More importantly, if you haven’t yet visited TedQuarters.org, I suggest you do so now. It’s my favorite of the TedQuarterses: Simple but effective. If that domain ever becomes available, I’m going to purchase it and maintain it exactly as it is now, in Smilin’ Ted’s .50-caliber honor. Next time I’m in North Georgia I want to get together with this dude and blow some stuff up.

https://twitter.com/IanBinMD/status/249142646050795521

None. I don’t like sugary beverages. I’ll splash some lemonade in unsweetened iced tea, but that’s about as much sugar as I ever take in drink form. Notable exception: Slurpees, but those count more in the dessert category than the beverage category to me.

Side note: A 7-11 just opened up around the corner from my apartment in Manhattan. Apparently this is 7-11’s new thing; they’re not just for the suburbs anymore. I haven’t been to many of the urban locations, but this particular one is like a boiled-down version of a 7-11. It’s basically just a coffee area, a soda fountain, a Slurpee thing, a refrigerator full of drinks, and a huge hot-dog-roller machine spinning all sorts of hilarious 7-11 specialties. None of the random groceries, cans of motor oil and magazines you find at the more spacious suburban 7-11s.
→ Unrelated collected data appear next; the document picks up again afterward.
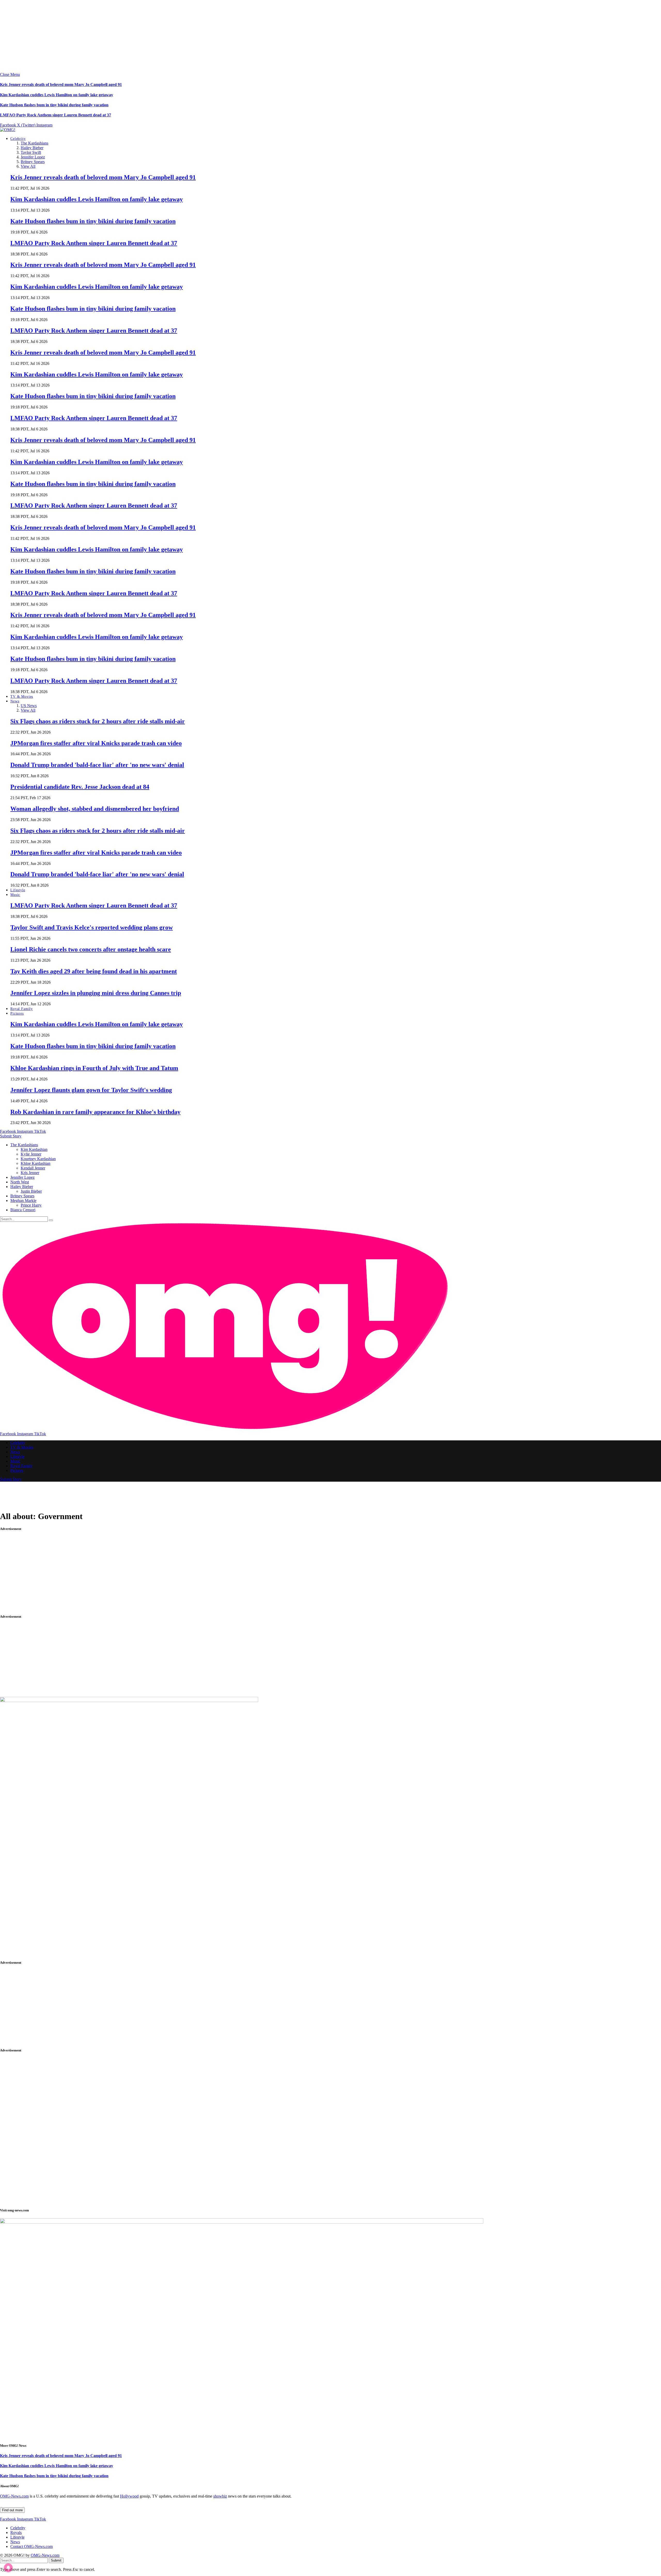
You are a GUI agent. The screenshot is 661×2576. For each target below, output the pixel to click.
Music (15, 895)
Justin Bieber (31, 1191)
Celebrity (18, 139)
I used to always say that my life’s goal was to have one of those hot-dog-roller things in my home, but then I realized that if it weren’t manned, the hot dogs would get pretty gross. I think my actual goal is to have a fully operational 7-11 inside my home.

Someday.

https://twitter.com/KevinTracey1/status/249142147624861696

Wait, why do I only have 33 seconds to live? That sucks.

I actually love hypotheticals like this one, but it’s always funny that we answer them as though we’d be thinking rationally if we knew we had 33 seconds to live. Also, in this case, as though we’d want to spend any portion of our last 33 seconds texting someone and not, you know, trying to savor the waning moments of our existence.

Most likely, if I were making sense, I’d want to text someone I’d trust to relay a message and say, “Hey I’m dying and for some reason I can’t contact my family, please tell them I love them and that I’m at peace.” Then I’d probably add, “this sux dude peace out lol!”

But if I were dying in some particularly silly way that I knew all my friends would get a kick out of much later, I might fire off a text to the Twitter shortcode, all like, “Oh, Carlos Beltran has really done it this time.”

Alternately, I might text my friend Ripps with the very same words he long ago guessed would be his last: “I should have had more cake.” This would make me chuckle a bit before dying and maybe make him laugh a little bit too as we both waxed nostalgic for our younger days when we would sit around talking about dying and cake.

Or maybe I’d send a different friend the very specific list of people upon whom I planned to enact revenge but never got a chance to, hoping he’d be inspired enough by my death to carry it all out for me and not just sort of shrug and be like, “Ted died? That sucks.”

https://twitter.com/richmacleod/status/249141449126461441

I think Rich is joking, but multiple people have asked stuff like this lately. I haven’t. Does it seem that way? I didn’t write anything Wednesday because I was having a crappy day.

This is awesome, but it’s not always easy. Sometimes I just don’t have anything to say, and I don’t want to force anything out just for the sake of it (not any more than I already do, at least). I don’t know what the typical output is like for bloggers, but given the range of subject matter here and the nature of my actual work responsibilities, I feel like I’m pretty productive.

https://twitter.com/ouijum/status/249140479726329857

You’ll get no judgments out of me. Actually, that sounds pretty delicious.

Track back any “authentic” food and you find some cultural exchange somewhere and practically everything is a bastardization of some earlier thing. Maybe the restaurant where you ate that sandwich becomes incredibly popular, pulled pork on Texas toast becomes the new standard, and in 100 years we start judging people when they serve pulled pork on baguettes. Then we realize that too is delicious, and the cycle repeats itself. It’s the circle of pork, or something.

The only thing I feel certain should not happen in any setting is mayo on a sandwich with fresh mozzarella. I’m sorry but the mozzarella means too much to me. We’re better than that, people.